A new ranking of urban "walkability" in major metropolitan areas found Baltimore will likely lose ground to other cities in coming years as positive downtown growth continues to be offset by suburban development geared toward driving.
Of the top 30 metropolitan areas in the country, the greater Baltimore region currently ranks 11th in terms of walkability, falling into a mid-range category of eight cities with "moderate walkable urbanism," according to the study, which is set to be released Tuesday by The George Washington University School of Business and the nonprofit coalition Smart Growth America.
However, when the future is considered rather than the present, the Baltimore area drops to 22nd, falling into a group of 13 cities with "low potential for future walkable urbanism," the study found.
Titled "Foot Traffic Ahead: Ranking Walkable Urbanism in America's Largest Metros," the study stresses the decline of the urban-suburban divide in modern planning circles and the rise of a new emphasis on walkable environments existing inside and outside major city centers.
The number and scope of those walkable environments will define walkability for people living in future metropolitan regions, the study found.
The eight-city grouping Baltimore currently falls within consists of fellow industrial cities like Pittsburgh, Cleveland and Philadelphia, where a majority of walkable urban space remains within city centers.

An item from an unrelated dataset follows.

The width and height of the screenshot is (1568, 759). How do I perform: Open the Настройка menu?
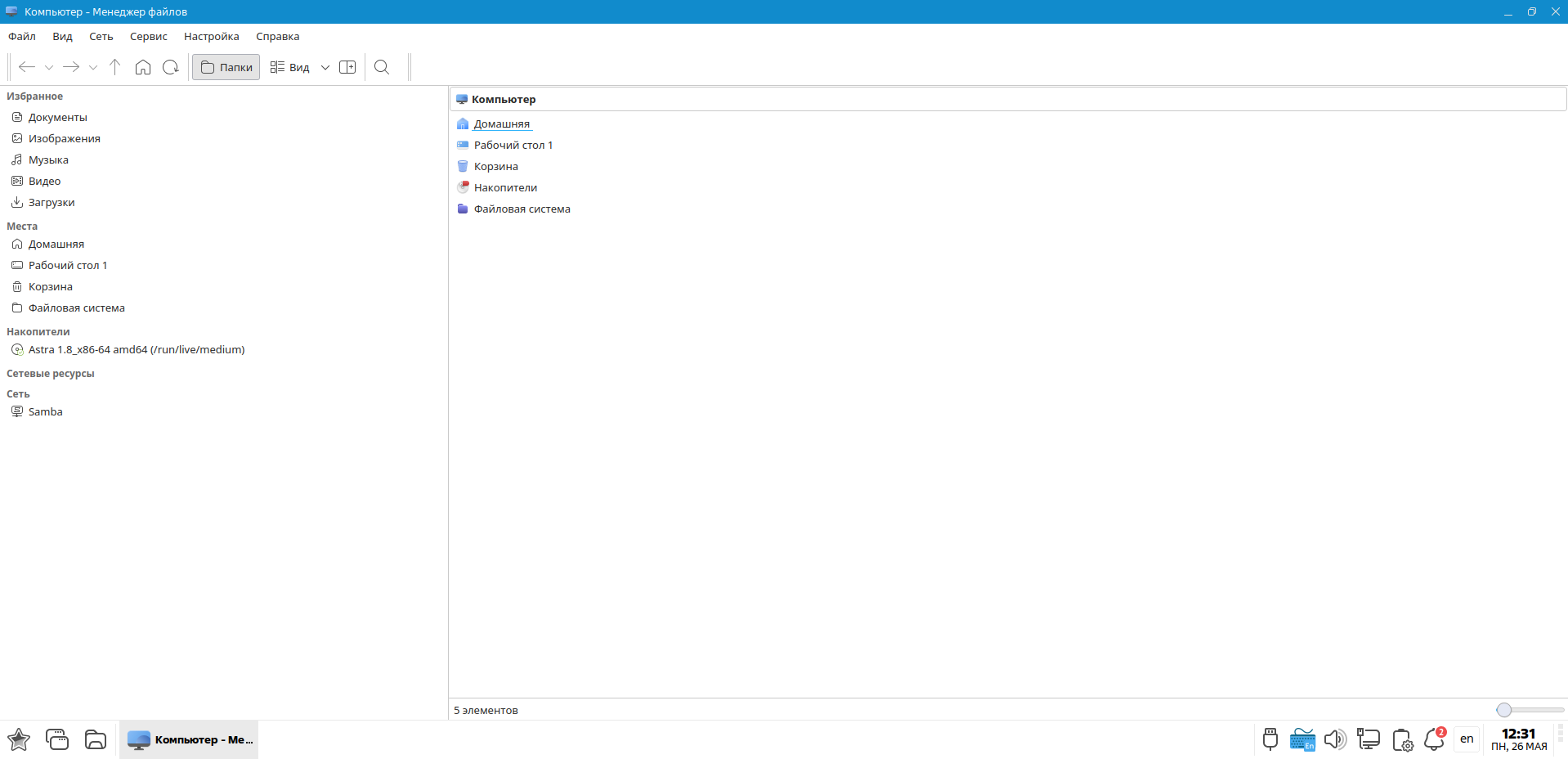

"Many of these metros lack significant suburban walkable urbanism and have experienced decades of weaker economic growth and under-investment in their early 20th-century rail transit systems," the study found. "However, their center city walkable urban development has been impressive."
Nationally, as top-ranked cities move toward walkability in their city centers and suburbs, Baltimore's continuing trend of "driveable sub-urbanism" outside its city core will see its status drop, the study found.
Strong proponents of walkability exist in the region, the study found, but "comprise a distinct minority" of local politicians, civic organizations and developers.